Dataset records
##########

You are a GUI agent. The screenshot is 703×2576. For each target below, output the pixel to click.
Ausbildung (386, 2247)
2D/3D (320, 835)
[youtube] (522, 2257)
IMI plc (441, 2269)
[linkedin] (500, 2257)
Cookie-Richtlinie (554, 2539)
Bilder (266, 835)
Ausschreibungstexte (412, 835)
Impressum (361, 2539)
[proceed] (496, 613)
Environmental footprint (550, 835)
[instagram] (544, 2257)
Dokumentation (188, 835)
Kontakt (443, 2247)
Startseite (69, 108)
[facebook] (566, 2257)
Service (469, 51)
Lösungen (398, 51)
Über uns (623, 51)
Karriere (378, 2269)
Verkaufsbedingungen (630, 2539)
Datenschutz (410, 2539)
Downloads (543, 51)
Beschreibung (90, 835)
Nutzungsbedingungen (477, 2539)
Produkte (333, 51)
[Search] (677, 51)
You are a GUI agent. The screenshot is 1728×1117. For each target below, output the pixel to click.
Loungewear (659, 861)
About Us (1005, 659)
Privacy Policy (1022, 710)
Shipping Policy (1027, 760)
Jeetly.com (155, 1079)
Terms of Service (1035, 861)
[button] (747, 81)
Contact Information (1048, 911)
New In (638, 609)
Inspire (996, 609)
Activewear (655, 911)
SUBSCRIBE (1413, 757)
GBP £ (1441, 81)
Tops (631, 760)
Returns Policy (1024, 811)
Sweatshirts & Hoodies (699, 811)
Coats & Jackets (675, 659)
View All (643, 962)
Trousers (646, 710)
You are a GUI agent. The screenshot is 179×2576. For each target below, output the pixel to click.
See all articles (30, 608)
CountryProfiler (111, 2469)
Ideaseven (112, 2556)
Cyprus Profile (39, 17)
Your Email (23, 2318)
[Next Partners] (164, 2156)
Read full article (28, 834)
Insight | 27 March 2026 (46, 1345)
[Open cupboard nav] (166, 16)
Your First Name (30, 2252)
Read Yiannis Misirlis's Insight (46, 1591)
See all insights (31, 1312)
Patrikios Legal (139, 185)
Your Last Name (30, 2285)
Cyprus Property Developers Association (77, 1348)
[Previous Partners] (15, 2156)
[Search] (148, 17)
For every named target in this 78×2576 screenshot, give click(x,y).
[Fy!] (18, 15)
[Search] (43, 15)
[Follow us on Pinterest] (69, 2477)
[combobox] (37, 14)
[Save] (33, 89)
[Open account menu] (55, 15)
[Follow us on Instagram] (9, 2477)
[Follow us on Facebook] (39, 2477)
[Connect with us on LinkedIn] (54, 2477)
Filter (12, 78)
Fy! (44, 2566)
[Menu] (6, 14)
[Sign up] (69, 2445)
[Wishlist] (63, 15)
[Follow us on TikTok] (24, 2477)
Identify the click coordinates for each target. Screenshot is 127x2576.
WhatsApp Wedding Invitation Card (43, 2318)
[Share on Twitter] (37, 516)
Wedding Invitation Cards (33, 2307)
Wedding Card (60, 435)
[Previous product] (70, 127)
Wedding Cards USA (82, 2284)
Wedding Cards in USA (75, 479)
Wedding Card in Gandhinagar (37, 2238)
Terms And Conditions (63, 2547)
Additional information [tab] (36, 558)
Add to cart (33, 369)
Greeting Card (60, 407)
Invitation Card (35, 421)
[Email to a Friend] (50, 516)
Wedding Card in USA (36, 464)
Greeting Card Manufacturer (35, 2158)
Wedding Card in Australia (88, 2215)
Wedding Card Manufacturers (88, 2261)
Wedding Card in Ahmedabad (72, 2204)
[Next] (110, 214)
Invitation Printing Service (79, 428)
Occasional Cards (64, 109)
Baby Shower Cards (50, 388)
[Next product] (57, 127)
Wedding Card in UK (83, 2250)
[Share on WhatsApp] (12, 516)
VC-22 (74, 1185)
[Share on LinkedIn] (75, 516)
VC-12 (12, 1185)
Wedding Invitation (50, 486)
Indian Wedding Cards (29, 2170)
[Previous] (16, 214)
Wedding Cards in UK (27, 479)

##########

• **YOUR OBJECTIVE**: In the data above, start at the line that has "For every named", stop after the line that has "[Wishlist] (63, 15)", and print every line in between exactly as it stands.

• **ANSWER AREA**:
For every named target in this 78×2576 screenshot, give click(x,y).
[Fy!] (18, 15)
[Search] (43, 15)
[Follow us on Pinterest] (69, 2477)
[combobox] (37, 14)
[Save] (33, 89)
[Open account menu] (55, 15)
[Follow us on Instagram] (9, 2477)
[Follow us on Facebook] (39, 2477)
[Connect with us on LinkedIn] (54, 2477)
Filter (12, 78)
Fy! (44, 2566)
[Menu] (6, 14)
[Sign up] (69, 2445)
[Wishlist] (63, 15)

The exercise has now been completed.